Я накрыла его рот рукой.
— Во-первых, что бы ты там ни хотел сказать, лучше промолчи. И, во-вторых, тот факт, что я не трахаюсь с мужчинами возле соседской стены, не значит, что я скромница.
Я убрала руки с его рта.
— Почему нет? Ты не замужем, не помолвлена, ты — свободный человек. Не вижу причин, чтобы не хотелось наслаждаться жизнью…
— После секса со всеми этими женщинами ты чувствуешь себя лучше? Только не говори о тех моментах, когда ты еще в процессе или сразу после. Когда они покидают твой дом, и ты остаешься один, ты чувствуешь себя лучше? Если ты искренне ответишь мне «да», я завтра же сниму парня и приведу его к себе.
Он снова пересел на кофейный столик и принялся накладывать компрессионную повязку на мою щиколотку.
На это раз я не отдернула ногу.
— Догадываюсь, что сейчас должна последовать моя реплика… Ты права. Вообще ничего не чувствую. — Он посмотрел на меня мертвыми глазами, без эмоций, его лицо посерело. — Я привожу их, раздеваю и трахаю во всех мыслимых и немыслимых позах до тех пор, пока они больше не могут ходить, и все равно ничего не чувствую после. Но что прикажешь делать, Гвиневра? Тосковать по ней? Читать книги о выдуманных несуществующих идеалах? Я был готов отдать ей свою жизнь, свое имя, все, что у меня было. А она швырнула все это мне в лицо, словно это ничего не стоит. Поэтому, да, я трахаю женщин, и в этот момент я кайфую! Уж лучше так, чем никак. Потому что остаться ни с чем гораздо больнее. Тебе это известно.

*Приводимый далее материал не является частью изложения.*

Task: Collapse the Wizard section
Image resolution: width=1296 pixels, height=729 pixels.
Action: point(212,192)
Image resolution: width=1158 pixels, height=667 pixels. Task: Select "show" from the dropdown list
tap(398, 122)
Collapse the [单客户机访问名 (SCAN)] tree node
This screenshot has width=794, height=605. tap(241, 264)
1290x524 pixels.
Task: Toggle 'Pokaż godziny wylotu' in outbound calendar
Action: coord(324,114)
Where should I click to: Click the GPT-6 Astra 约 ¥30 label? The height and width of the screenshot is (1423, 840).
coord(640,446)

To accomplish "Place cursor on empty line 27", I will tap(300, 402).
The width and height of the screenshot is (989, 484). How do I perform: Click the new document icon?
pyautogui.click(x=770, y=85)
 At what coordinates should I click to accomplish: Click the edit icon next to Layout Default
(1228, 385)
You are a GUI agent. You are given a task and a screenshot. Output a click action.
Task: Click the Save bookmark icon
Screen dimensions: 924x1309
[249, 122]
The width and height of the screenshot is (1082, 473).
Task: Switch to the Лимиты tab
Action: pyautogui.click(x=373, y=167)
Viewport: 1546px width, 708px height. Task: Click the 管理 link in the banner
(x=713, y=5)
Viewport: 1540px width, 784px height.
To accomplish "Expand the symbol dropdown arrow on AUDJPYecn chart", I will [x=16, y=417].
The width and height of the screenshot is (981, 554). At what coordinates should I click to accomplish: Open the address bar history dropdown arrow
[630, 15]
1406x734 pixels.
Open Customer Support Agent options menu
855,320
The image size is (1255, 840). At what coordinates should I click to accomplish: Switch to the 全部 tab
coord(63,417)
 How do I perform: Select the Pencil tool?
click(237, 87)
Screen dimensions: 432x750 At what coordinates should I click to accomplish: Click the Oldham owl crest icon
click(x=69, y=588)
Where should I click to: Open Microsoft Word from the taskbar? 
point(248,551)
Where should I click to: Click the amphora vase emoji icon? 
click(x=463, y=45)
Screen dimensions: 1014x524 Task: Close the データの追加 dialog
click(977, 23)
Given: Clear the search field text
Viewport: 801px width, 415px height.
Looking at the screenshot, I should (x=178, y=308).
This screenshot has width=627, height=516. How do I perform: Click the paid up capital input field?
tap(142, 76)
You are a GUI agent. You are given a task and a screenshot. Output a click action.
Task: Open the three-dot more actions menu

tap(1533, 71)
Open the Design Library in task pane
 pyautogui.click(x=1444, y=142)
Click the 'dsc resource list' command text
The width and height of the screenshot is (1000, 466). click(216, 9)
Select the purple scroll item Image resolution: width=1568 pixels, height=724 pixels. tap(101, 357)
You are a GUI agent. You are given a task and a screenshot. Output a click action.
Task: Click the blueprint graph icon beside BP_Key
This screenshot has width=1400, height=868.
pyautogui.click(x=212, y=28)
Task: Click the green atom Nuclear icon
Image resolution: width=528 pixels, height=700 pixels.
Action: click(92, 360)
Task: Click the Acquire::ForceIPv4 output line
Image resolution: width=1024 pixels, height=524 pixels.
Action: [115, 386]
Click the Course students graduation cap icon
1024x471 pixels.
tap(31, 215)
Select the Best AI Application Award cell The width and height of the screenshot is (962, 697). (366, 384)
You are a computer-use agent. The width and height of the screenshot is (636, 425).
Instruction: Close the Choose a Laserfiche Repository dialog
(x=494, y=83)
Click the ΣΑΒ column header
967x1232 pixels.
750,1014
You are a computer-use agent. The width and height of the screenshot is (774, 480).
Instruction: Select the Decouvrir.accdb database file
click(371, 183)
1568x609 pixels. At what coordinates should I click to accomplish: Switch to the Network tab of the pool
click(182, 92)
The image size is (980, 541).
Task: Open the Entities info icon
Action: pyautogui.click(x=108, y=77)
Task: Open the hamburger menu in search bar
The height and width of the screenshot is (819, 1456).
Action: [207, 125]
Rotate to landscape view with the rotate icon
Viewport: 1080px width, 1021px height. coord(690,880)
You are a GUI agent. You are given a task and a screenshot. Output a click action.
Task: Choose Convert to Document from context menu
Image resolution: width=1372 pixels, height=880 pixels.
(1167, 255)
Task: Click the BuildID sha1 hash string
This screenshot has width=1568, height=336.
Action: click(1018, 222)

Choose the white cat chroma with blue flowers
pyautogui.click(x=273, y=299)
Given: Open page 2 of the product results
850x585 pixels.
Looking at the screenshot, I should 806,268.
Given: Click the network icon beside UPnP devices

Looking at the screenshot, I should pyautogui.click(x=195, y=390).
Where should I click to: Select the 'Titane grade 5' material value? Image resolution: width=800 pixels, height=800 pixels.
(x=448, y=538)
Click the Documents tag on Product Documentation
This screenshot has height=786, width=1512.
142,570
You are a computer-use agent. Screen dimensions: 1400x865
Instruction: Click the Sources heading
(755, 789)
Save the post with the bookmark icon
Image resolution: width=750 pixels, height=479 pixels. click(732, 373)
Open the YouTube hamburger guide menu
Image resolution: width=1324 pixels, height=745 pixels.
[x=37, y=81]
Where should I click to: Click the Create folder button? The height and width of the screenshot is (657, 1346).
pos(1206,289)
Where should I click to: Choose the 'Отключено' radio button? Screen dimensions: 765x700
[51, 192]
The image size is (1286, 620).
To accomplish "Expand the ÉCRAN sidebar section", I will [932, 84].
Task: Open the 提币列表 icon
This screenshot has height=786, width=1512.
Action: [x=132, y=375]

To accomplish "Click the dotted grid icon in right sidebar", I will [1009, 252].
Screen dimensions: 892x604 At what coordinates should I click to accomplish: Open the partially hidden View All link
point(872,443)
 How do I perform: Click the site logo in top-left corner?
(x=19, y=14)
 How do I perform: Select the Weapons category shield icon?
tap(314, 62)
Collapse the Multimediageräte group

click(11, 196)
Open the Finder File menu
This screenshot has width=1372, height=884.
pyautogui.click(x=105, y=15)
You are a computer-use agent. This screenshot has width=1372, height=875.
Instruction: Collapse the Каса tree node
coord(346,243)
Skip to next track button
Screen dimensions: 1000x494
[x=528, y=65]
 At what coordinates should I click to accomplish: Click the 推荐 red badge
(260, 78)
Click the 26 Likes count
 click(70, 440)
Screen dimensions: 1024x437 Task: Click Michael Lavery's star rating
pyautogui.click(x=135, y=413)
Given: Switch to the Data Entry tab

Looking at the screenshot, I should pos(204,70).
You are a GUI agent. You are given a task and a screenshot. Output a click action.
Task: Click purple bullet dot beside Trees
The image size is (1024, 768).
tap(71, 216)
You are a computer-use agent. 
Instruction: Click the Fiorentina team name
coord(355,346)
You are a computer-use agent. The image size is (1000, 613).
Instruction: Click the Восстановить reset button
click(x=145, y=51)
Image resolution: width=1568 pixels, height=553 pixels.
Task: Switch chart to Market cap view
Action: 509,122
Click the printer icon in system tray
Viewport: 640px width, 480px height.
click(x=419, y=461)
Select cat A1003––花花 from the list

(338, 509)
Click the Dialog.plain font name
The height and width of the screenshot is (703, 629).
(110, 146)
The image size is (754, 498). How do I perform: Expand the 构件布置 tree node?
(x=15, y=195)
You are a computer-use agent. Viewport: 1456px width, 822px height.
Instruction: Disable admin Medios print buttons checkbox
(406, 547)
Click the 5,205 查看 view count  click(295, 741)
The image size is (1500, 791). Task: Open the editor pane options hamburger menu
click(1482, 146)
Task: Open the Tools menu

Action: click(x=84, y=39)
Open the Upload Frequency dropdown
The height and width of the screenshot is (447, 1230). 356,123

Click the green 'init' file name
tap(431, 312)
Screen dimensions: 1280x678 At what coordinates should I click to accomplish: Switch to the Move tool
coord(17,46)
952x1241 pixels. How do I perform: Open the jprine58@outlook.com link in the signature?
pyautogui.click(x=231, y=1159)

Закончив перевязку, он встал, собрал все со стола и ушел на кухню.
Я молча встала, всего раз посмотрела на него и вышла из квартиры. Когда я вернулась к себе, Тайги бросился ко мне, потерся об мою ногу и следом за мной засеменил в спальню. Единственной мебелью в спальне были кровать и шкаф, наполненный книгами от пола до потолка. Сидя в центре кровати, я смотрела на все это. Мои книги… это ничто. Это просто еще одна маленькая мечта.
У него был классный секс, который дарил ему моменты облегчения, а я читала об этом, погружаясь в придуманную жизнь героев.
Мы с ним абсолютно одинаковы.
Илай
Как это возможно? Даже врубив музыку, я все равно продолжал слышать ее голос. Когда Гвиневра ушла, я оделся, позвонил Логану и направился на восемьдесят третью улицу, где находился самый модный ночной клуб города. Модный на ближайшие две-три недели, пока люди не найдут что-нибудь интереснее. Это Нью-Йорк, здесь ничто не длится вечно.
— Это ты пригласил меня сюда, а веселюсь я один! Что с тобой? — спросил Логан, удобно устроившийся за барной стойкой и наблюдавший за симпатичной брюнеткой позади меня.
— Ну и не веселись, погрусти немного, — ответил я, опрокидывая скотч.
— Ого! Серьезно, что с тобой?
— Гвиневра По, — сообщил я, взяв в руки следующий стакан. — Кстати, как звучит ее полное имя? Не могу материться от всей души, не зная ее полного имени.
— А мне-то откуда знать?
— Ты же вынудил нас познакомиться, разве забыл? Это ты пригласил ее жениха на мою свадьбу, а когда он слинял оттуда вместе с моей невестой, остались только бедняги Гвиневра и Илай. Хотя бы по этой причине тебе не стоит веселиться, ты должен быть таким же жалким, как и мы с Гвен.
Почему он раздваивается у меня перед глазами? Похоже, я напился.
— Мама сказала, ты сегодня видел Ханну. Поэтому мы здесь?
— Нет, — улыбнулся я, погладив его по плечу. — Не все в этом мире вращается вокруг Ханны. Я не могу бесконечно думать только о ней. Сегодня виновницей моей злости стала Гвиневра. Ей удалось заставить меня задуматься над тем, над чем мне совсем не хотелось бы думать. А теперь, если ты меня извинишь, я сниму женщину, потому что именно за этим я сюда и пришел.
Развернувшись на стуле, я попытался присмотреть кого-нибудь, но куда бы ни глянул, повсюду мне мерещились лишь ее большие карие глаза и лицо в форме сердца.
«Чувствуешь ли ты себя лучше после этого?» — в голове снова раздался ее голос.
Вздохнув, я развернулся обратно к барной стойке.
— Что же случилось со съемом?
— Иди и повеселись, Логан. — Я кивнул бармену, чтобы он налил мне еще порцию.
Нужно запомнить: держаться подальше от женщин. Они слишком легко могут предать. Наверное, их учат этому еще в школе.